2023 Alliance VITA Bioethics Conference: Living in the Real World 4th Session : A Future to Weave

01/02/2023

Some 8000 participants in the Alliance VITA Bioethics Conference gathered in 190 towns throughout France and abroad on 30th January for the fourth instruction session titled “A future to weave”.

The digital revolution has considerably modified the relationship between man and time and space, enabling him indeed to abolish physical distances but whilst subjecting himself to an ever faster rhythm of life. Beyond such upheavals, there are some realities which remain and will continue to remain profoundly human: in reality everything is linked and we are all connected to one another, the consent to reality and the human links constitute a treasure to be promoted for the future we weave.
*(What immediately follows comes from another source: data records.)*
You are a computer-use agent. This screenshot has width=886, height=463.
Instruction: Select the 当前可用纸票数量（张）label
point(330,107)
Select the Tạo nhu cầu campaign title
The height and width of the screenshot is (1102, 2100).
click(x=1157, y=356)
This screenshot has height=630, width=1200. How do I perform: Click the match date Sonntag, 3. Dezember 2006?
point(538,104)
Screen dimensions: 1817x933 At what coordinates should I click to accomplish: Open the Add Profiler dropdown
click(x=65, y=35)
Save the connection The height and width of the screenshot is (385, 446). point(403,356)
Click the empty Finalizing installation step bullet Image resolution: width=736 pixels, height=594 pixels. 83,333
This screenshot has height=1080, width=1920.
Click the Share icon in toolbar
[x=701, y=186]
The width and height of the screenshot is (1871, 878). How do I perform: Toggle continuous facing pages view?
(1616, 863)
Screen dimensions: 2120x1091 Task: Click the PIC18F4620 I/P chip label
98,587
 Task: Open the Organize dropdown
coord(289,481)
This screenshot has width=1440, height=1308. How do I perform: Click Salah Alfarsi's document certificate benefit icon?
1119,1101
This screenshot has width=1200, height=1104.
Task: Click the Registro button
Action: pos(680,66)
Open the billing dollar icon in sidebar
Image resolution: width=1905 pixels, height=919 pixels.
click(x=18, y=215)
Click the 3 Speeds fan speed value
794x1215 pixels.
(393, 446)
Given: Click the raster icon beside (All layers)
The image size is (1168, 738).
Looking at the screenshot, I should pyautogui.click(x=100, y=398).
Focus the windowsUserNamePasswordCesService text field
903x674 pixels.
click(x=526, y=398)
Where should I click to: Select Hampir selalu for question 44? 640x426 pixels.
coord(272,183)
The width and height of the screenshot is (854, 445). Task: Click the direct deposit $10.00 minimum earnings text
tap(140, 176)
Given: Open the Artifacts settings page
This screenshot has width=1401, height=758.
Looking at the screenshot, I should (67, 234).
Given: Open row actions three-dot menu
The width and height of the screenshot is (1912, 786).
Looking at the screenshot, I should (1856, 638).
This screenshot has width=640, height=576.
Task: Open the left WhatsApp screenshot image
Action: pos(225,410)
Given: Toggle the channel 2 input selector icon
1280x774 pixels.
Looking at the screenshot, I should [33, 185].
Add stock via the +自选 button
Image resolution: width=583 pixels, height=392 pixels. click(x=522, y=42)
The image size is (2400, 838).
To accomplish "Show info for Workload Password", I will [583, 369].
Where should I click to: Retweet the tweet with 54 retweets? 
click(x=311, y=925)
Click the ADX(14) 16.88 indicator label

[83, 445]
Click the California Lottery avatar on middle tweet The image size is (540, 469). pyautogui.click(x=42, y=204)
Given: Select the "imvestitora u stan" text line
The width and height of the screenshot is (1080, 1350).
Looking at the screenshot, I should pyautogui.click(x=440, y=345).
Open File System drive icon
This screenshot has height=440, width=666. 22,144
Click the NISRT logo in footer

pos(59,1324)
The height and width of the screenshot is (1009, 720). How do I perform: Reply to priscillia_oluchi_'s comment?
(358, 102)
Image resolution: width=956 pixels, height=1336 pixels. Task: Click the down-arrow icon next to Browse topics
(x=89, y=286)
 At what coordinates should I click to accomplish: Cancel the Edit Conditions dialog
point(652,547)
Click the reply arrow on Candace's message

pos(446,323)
After the introduction by Tugdual Derville, the co-initiator of the current debate on human ecology, regarding the position of man today in nature and the fact that ecology is always human since it is carried by mankind, Professor René Ecochard opened the session. A research doctor, epidemiologist, Professor Emeritus at University Claude Bernard in Lyon, author of several books on human ecology, he spoke of the link between the human and environmental dimensions of ecology and declared generational difference and sexual difference as the pillars of human ecology. According to him, integral ecology constitutes an awareness that everything is interlinked. He also recalled the reality of man, a being incarnate, unified, body-soul-spirit to be considered as a whole.

Next Jeanne Bertin-Hugault, a psychologist in charge of the Alliance VITA SOS Bébé help line invited the participants to think about how to consent to reality. In a situation of bereavement, one must first consent to the loss in the knowledge that the attachment links woven at the start of life modulate the way in which we adapt. Bereavement being a wound to attachment, “the gravity of the bereavement is dependent on the degree of attachment with the person.” The consent is not merely passive. In order to consent to the reality one must receive it through a double motion of acceptance and decision. Finally Jeanne suggested three concrete themes for consenting to a “reality sometimes constraining and frustrating, which does not really correspond to our plans and projects”: first name the reality to better understand it, then let go, and finally, accept the reality of here and now.

The co-founder of Wanadoo and ex-manager of a start-up acquired by Apple, Philippe Dewost, then questioned the place of digital technology in the future we weave. For the author of In Living Memory – A History of the Digital Adventure, even if the promise of metaverse is as yet imperfect, we will not be able to do without digital technology to face up to the current challenges. “From its earliest beginnings, digital technology has met the expectations of every one of us to be able to create or maintain links while abolishing the constraints of distance, time and cost.” But Philippe Dewost also stressed that “Mankind will always remain more efficient than artificial intelligence in its abilities for large scale inspiration and for ensuring a simple presence to accompany the most vulnerable.”

Finally, the session was concluded by Bertrand Vergely, a philosopher, and his reflections on thinking for tomorrow. In 2018 he wrote The Destruction of Reality – Has the Programmed End of Humanity Already Begun?, he pointed at the disappearance of reality by substitution: “we substitute reality with artificial reality” and added that “the characteristic of our time is to refer everything to the individual and our ability to call real what we declare and what we want.” However, the individualism which pervades our society “transcends the four limits which protect us: the difference between man and machine, man and animal, man and woman, virtual and real.” Nevertheless, the testimony by the philosopher inspires hope, considering that “there will always be unexpected, unforeseen and beneficial events, which occur in reality.”

This ended the Bioethics Conference, with its wealth of learning and testimonies for “Living in the real world”. The lectures will very soon be made available on the Alliance VITA YouTube page.